South Korea’s president is removed from office, Kellyanne Conway suggests that Barack Obama could have spied on Donald Trump using “microwaves that turned into cameras,” and a lake in Australia turns pink.

the magnificent bird of paradise.

the magnificent bird of paradise.

The Constitutional Court of South Korea voted unanimously to remove President Park Geun-hye from office, stripping her of immunity from bribery and extortion charges.[1] Thousands of people took to the streets outside the courthouse to hear the decision, and three people were killed after protesters attacked police with flagpoles and ladders. “Sorry,” said Park.[2][3][4] In the United States, legislation to repeal the Affordable Care Act was advanced by the House Ways and Means Committee after 18 hours of deliberation, during which time the Republican members of Congress passed around candy and the Democrats proposed calling the legislation the Republican Pay More for Less Care Act.[5][6] “It’s not about branding,” said White House senior counselor Kellyanne Conway, defending the administration’s reported desire not to name the act after Donald Trump, whose name has appeared on lamps, wine, steaks, mattresses, ties, perfumes, bottles of water, and a multilevel-marketing company that claimed to tailor vitamin regimens to customers’ health needs based on samples of their urine. [7] It was reported that Trump had spent 22.8 percent of his time since taking office in Florida, Nigerian president Muhammadu Buhari re-emerged after disappearing for seven weeks while on holiday in England, and Brazilian president Michel Temer said ghosts forced him to move out of the 75,000-square-foot presidential palace. “Bad vibes,” he said.[8][9][10]

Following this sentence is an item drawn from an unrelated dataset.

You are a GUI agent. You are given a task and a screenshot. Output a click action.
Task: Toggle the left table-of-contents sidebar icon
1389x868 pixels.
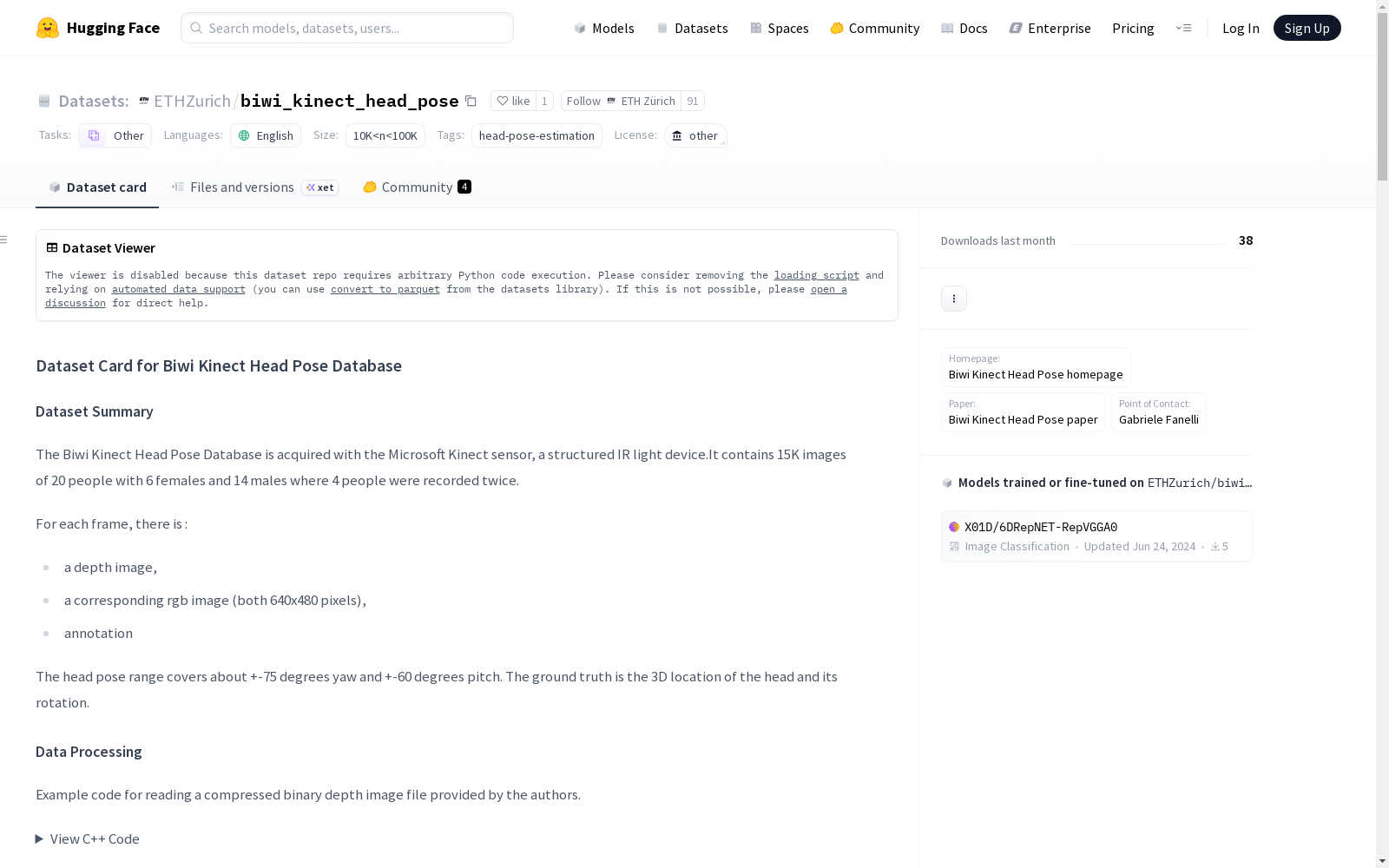[x=4, y=240]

Federal judges in Hawaii and Maryland blocked a revised executive order signed by Trump temporarily banning new refugees and immigrants from six Muslim-majority countries, and Trump requested that 46 U.S. attorneys hand in letters of resignation.[11][12][13] WikiLeaks published 8,761 leaked CIA documents revealing that the agency had developed tools to hack into phones and cars, and to listen to citizens through their TVs while the devices appeared to be switched off; and Conway said that former president Barack Obama could have spied on Trump through “microwaves that turned into cameras.”[14][15][16] On International Women’s Day, schools were closed in Maryland, North Carolina, and Virginia because teachers requested the day off en masse, dozens of nurseries and children’s centers closed in Australia after women went home early to protest the gender wage gap, and Trump, who has referred to women as “dogs,” “big fat pigs,” and “pieces of ass,” tweeted that he had “tremendous respect” for women.[17][18] It was announced that women visiting prison inmates in Maine would no longer have to remove their bras before entering.[19]

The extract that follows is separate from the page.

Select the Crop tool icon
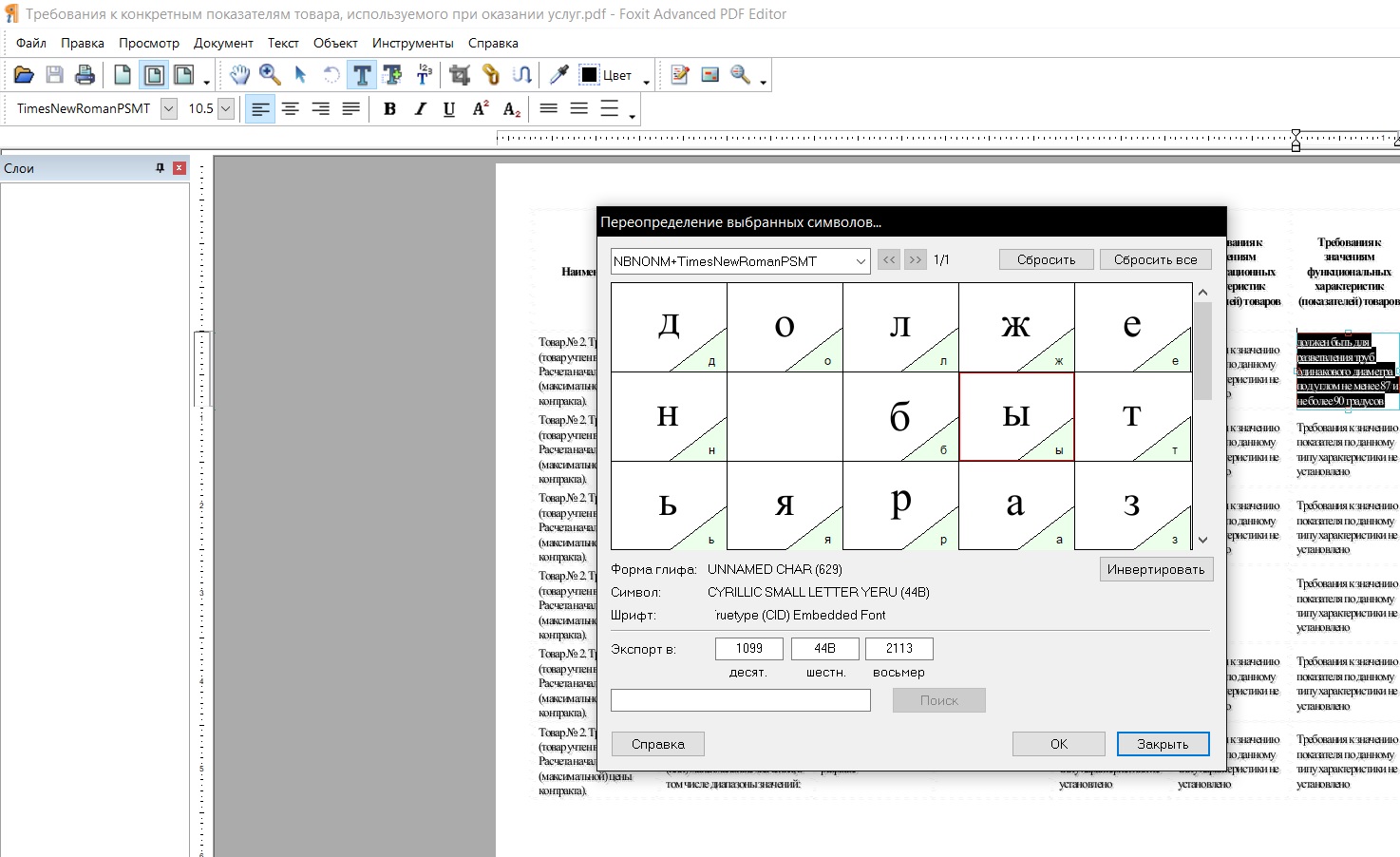 click(x=460, y=75)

Algae turned a lake in Melbourne, Australia, hot pink; people who ate Peeps-flavored Oreos reported their mouths, tongues, and excrement had turned pink; and officials told residents of a small town in Canada that their tap water, which was contaminated with hot-pink potassium permanganate, was safe for consumption. “They assured me that everything was very good,” said one resident. “It wasn’t going to turn me into Spider-Man.”[20][21][22] A five-foot-long shark’s carcass was found in a shopping cart in a Walmart parking lot in Florida.[23] Legislation was introduced in Maine to require that dogs wear seatbelts, and a team of sled dogs in Alaska reached a checkpoint on the Iditarod race without their musher, who had gone to sleep and fallen out of his sled and arrived an hour later.[24][25] Scientists announced that there is a variety of potato capable of growing on Mars, that music makes curry taste spicier, and that the Mona Lisa is smiling.[26][27][28] An Ohio couple was arrested for faking the wife’s murder in a bathtub using ketchup and texting photos to their friends, and it was reported that a funeral home in Memphis, Tennessee, was offering drive-through viewings of the deceased.[29][30] In Mexico, the town of Tultepec honored 31 people who died in a recent explosion at a fireworks factory by putting on a fireworks show. “Fireworks,” said one resident, “is what we do.”[31][32]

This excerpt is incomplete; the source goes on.